I recently received and email from someone regarding potential business. However, a small part of me suspects that they may have an alternate motive for contacting me.

Common business closings, such as regards, can come across as a bit stiff. Yet, it seems the casualness of our original interaction is likely one of the reasons they wanted to do business with me in the first place.

As such, I'm looking for a closing that can convey a sense of informality and warmth, without possibly expressing desire. Any suggestions?
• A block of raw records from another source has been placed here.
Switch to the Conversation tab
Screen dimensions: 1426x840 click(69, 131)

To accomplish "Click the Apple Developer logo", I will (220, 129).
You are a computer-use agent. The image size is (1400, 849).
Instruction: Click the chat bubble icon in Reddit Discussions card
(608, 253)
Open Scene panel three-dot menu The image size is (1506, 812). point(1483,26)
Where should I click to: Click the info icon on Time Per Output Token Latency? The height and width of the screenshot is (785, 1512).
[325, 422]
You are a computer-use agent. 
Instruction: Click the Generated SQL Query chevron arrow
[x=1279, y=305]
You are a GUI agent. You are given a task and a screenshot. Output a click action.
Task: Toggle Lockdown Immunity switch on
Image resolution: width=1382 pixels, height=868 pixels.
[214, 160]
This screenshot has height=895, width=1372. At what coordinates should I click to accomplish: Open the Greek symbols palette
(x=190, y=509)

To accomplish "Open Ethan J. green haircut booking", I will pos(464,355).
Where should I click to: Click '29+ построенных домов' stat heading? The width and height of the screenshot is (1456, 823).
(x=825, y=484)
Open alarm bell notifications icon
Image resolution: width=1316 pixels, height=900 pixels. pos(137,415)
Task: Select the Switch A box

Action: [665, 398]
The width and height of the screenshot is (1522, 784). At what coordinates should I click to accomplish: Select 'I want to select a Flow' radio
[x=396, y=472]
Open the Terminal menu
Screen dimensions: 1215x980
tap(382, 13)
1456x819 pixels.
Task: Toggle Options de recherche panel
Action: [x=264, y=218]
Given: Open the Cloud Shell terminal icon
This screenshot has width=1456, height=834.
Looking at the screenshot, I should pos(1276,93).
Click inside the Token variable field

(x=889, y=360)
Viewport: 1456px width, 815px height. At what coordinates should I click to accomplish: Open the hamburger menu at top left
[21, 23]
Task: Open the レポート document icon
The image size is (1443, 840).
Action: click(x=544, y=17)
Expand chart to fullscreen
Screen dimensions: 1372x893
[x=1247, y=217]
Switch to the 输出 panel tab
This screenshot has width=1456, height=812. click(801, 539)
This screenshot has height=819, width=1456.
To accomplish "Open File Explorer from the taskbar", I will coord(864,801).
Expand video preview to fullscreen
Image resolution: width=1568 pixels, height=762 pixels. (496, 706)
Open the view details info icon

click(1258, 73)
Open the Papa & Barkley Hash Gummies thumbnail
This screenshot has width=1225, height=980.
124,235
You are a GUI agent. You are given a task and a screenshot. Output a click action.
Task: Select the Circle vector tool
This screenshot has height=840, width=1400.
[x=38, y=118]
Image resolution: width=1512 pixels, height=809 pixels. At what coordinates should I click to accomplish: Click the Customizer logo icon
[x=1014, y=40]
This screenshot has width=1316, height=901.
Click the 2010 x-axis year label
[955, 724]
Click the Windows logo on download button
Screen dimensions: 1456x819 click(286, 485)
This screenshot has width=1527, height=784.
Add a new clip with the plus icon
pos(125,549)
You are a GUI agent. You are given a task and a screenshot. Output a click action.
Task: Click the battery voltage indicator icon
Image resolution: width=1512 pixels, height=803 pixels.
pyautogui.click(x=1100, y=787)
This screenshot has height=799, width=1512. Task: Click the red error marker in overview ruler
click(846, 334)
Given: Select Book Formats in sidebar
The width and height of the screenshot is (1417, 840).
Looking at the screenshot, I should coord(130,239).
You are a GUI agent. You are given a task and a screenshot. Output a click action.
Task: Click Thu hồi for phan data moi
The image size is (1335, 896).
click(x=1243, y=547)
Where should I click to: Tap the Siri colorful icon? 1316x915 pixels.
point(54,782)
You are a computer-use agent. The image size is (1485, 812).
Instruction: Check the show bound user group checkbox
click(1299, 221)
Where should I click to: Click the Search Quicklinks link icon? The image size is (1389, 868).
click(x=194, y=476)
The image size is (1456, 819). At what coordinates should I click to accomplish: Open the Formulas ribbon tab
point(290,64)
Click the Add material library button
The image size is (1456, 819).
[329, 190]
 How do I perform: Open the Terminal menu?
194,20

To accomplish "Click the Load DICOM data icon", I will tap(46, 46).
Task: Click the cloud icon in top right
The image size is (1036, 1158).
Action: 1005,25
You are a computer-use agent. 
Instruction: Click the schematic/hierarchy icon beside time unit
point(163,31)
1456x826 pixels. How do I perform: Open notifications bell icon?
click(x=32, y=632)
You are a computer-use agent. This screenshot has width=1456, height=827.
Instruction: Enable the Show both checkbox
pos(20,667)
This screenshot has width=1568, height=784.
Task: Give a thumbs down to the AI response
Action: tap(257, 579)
  • Can I ask where you're from, and where the receiver is from? This can make a big difference in this regard.
    – CLockeWork
    Feb 7, 2014 at 9:40
  • @CLockeWork Boston, MA
    – virtualxtc
    Feb 7, 2014 at 9:43
  • OK, not quite sure how it goes in America. In the UK, Kind regards is certainly formal but also warm. Cheers is common work-casual and Thanks is also a great way to go.
    – CLockeWork
    Feb 7, 2014 at 9:52
  • I would have went with thanks or good luck if appropriate to the content of the email. Here 'Best' heavily used in business here, and thus has a formal connotation. Cheers is casual with a hint of warmth.
    – virtualxtc
    Feb 7, 2014 at 10:09
  • I tend to favour Cheers and Thanks in work, personaly I find Regards too formal.
    – CLockeWork
    Feb 7, 2014 at 10:15

2 Answers 2


How about something on the lines of

"Looking forward to doing business with you

With Kind Regards

Your name"

Or maybe "Best Regards".

Consider looking at this list for some nice suggestions.

  • 1
    thanks, I swear I use to have that list bookmarked! Anyway, I settled on Cheers!
    – virtualxtc
    Feb 7, 2014 at 9:52

Be careful when greeting across cultures. Many years ago, I was learning German. My prof told me that "Wie gehts?" was replacing the more formal "Wie geht es Ihnen?", especially among close acquaintances. Soon after, I happened to visit my "uncle" (really, a close family friend), who emigrated to the U.S. from Germany as a teen soon after WWII. I greeted him with a jaunty "Wie gehts?", hoping to impress him with my slick German. He was mortified! After growling something in German, he informed me that "Wie gehts?" was a greeting that only very low-class Germans would use, and that using it with one's uncle was insulting. (Ach, those class-conscious Germans!)

My point is, even when you think you know the culture, I would err on the side of formality for a first email. Your greetings can gradually get less formal as you trade correspondence.